» Given data:
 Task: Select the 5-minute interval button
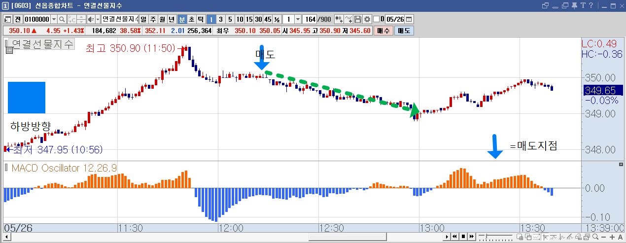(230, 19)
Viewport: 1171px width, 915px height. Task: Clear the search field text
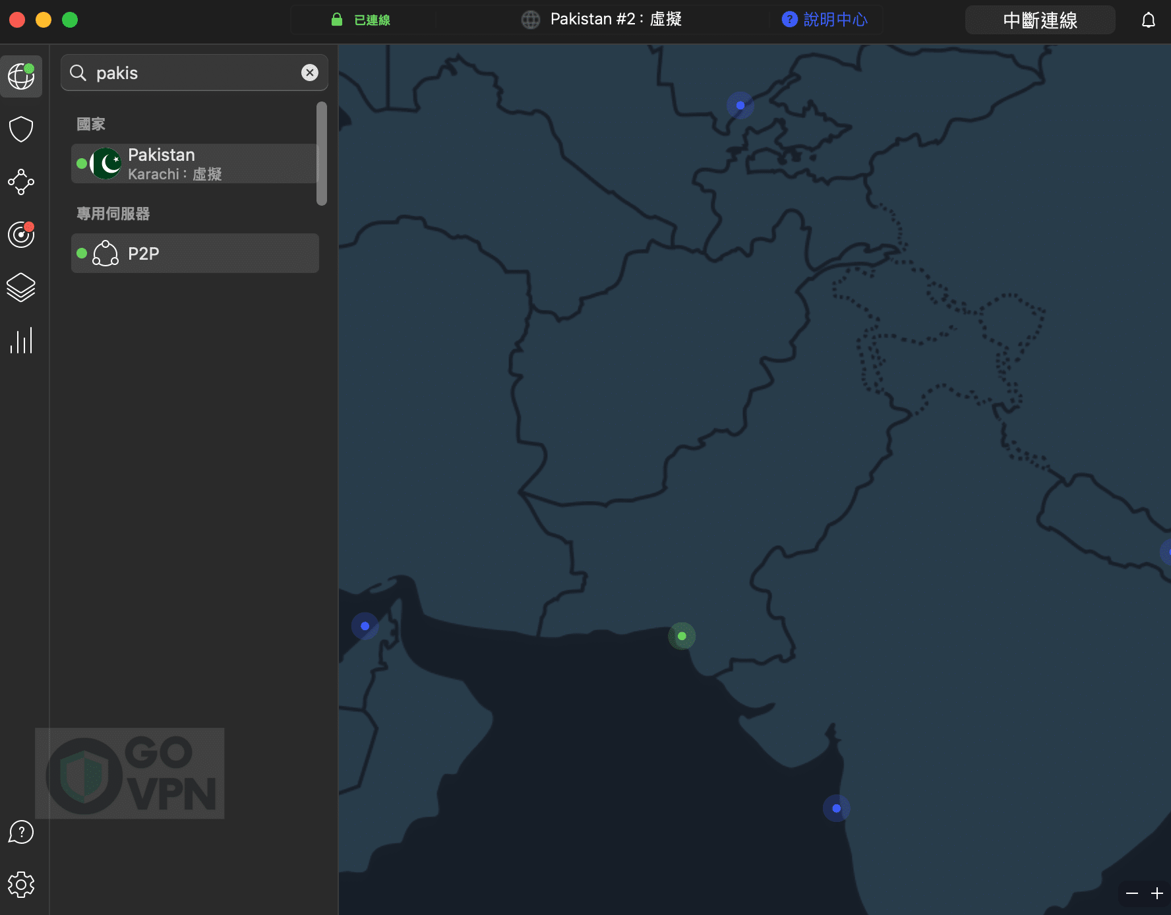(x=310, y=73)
==
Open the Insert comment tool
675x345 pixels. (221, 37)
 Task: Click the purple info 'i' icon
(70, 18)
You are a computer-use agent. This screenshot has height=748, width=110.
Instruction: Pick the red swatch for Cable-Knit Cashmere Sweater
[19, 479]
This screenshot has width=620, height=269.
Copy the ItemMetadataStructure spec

» Work to complete:
Above this task is a listing. Restate, word for word and with nothing added, the lines from the one with "This screenshot has width=620, height=269." through the one with "Copy the ItemMetadataStructure spec".

» Result of this task:
This screenshot has width=620, height=269.
Copy the ItemMetadataStructure spec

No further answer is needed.